Haushalt

Mannheimer Gemeinderat: Die Geld-Pläne der Fraktionen

Von 
Timo Schmidhuber , Martin Geiger , Lea Seethaler , Steffen Mack und Sebastian Koch
Lesedauer: 
Wegen des Filmfestivals im Stadthaus muss der Gemeinderat derzeit ins Technische Rathaus im Glücksteinquartier ausweichen. © Michael Ruffler

Mannheim. Wofür soll die Stadt Mannheim im kommenden Jahr Geld ausgeben? Anfang Oktober hat Oberbürgermeister Christian Specht (CDU) dem Gemeinderat seine Antwort auf diese Frage gegeben und seine Finanzplanung für 2024 vorgestellt. Jetzt konnten die sieben Fraktionen ihre Vorschläge präsentieren. Die Reden fassen wir auf dieser Seite zusammen.

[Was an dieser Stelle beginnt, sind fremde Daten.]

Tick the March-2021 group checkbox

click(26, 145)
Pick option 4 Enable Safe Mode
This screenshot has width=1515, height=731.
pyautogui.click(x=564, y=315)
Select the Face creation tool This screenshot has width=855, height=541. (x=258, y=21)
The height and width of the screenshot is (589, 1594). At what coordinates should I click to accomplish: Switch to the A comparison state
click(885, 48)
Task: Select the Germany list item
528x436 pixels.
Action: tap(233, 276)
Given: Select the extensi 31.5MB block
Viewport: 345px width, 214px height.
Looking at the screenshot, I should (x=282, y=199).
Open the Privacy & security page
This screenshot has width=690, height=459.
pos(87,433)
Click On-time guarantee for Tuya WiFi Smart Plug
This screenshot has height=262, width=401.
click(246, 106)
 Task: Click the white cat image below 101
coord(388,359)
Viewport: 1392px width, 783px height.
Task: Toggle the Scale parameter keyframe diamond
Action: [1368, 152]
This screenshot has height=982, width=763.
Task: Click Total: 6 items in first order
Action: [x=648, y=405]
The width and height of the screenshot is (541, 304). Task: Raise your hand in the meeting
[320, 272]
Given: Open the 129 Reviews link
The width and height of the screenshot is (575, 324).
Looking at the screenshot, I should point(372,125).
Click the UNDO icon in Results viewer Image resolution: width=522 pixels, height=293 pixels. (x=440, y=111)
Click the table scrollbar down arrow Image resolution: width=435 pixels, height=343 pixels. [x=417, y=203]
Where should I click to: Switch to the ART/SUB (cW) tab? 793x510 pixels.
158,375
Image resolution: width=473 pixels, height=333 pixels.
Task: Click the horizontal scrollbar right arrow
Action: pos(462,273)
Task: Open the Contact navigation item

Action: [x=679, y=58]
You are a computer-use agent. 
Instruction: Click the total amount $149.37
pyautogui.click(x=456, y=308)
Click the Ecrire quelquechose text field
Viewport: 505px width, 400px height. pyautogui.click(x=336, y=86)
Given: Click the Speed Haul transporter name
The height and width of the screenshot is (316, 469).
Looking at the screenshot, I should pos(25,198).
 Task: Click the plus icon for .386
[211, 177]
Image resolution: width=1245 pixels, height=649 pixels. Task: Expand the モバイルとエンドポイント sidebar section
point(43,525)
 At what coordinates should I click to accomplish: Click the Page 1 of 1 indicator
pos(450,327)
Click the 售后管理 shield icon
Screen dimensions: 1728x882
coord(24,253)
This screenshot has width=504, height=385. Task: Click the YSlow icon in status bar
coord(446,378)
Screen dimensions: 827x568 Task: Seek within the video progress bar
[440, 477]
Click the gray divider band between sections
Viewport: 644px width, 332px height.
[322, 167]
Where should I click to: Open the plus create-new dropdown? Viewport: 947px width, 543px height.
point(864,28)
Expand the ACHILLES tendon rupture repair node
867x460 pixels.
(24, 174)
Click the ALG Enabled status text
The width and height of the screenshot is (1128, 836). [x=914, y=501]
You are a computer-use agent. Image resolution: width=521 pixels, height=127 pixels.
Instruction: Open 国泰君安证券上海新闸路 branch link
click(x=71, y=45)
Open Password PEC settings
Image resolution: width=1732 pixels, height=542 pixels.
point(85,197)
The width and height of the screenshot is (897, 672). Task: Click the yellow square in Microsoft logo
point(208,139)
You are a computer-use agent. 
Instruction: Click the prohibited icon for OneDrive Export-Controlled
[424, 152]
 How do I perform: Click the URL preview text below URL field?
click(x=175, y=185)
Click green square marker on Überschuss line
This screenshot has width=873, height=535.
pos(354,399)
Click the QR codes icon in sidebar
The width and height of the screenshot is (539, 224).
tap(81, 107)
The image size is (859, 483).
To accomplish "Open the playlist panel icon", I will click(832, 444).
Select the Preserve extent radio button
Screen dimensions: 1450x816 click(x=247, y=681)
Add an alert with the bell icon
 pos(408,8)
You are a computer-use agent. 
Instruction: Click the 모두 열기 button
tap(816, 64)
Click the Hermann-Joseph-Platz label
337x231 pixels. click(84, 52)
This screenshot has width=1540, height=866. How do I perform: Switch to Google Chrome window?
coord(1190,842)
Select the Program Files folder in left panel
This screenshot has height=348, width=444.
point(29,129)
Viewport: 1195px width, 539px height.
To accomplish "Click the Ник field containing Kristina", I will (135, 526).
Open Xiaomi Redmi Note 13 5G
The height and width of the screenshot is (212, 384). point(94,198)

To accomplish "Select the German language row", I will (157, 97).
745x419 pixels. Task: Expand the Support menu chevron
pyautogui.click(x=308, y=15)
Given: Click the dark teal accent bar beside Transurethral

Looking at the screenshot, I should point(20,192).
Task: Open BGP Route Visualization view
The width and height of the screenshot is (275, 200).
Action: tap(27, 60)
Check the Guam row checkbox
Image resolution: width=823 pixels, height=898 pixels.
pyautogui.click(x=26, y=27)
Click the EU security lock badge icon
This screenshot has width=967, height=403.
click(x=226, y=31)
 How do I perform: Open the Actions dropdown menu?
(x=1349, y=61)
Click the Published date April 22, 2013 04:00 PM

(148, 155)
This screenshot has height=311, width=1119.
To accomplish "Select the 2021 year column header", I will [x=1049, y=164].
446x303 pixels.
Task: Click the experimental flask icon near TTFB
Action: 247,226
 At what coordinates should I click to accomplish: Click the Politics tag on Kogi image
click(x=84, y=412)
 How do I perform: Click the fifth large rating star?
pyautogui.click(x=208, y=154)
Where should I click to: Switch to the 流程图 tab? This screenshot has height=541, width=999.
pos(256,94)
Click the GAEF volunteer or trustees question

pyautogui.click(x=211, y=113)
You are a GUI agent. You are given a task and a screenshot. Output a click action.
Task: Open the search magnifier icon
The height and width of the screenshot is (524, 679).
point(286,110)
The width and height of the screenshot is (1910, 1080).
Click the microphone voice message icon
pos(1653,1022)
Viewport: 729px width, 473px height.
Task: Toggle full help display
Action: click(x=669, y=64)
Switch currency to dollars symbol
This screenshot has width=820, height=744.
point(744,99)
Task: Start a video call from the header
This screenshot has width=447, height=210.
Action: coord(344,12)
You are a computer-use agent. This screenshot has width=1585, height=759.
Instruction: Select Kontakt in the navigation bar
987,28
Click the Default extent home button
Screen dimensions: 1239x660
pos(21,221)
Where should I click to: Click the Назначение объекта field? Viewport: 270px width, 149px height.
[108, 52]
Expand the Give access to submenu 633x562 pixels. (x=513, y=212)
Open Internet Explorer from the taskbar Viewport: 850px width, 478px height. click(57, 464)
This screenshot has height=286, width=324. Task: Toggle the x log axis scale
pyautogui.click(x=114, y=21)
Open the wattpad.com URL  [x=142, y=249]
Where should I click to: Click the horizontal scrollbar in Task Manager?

Mitte Dezember muss der Gemeinderat den Haushalt beschließen.

Dennis Ulas (LI.PAR.Tie)

Anstatt vom Neubau eines Fußballstadions zu träumen, solle der Bibliotheksneubau realisiert werde, positioniert sich LI.PAR.Tie klar. Die Stadtbibliothek sei „das zentrale Bauvorhaben“, so Fraktionschef Dennis Ulas. Zudem reiche Innenstadt-Verkehrsberuhigung nicht, sie solle mit einer Aufwertung autofreier Flächen kombiniert werden.

Dennis Ulas © Linke

Ob Fips, S-Bahn, VRNnextbike-Ausbau oder Radweg zum Strandbad: Für seine Fraktion zählt beim Etat Verbesserung beim Vorrang für Fuß, Rad und ÖPNV. Zehn Millionen Euro jährlich reichten zudem nicht, um das Ziel der Klimaneutralität bis 2030 zu erreichen, so Ulas. Photovoltaik auf dem Flughafengebäude sei „Täuschung der Bürger“, eine Flughafensanierung lehne man ab. Weiteres Geld für Videoüberwachung und die für die Waffenverbotszone ebenso. Es brauche weiter mehr Geld für den Bodenfonds – für bezahlbaren Wohnraum – und zudem bei der MVV einen „kostengünstigen Basistarif bei Strom und Gas“.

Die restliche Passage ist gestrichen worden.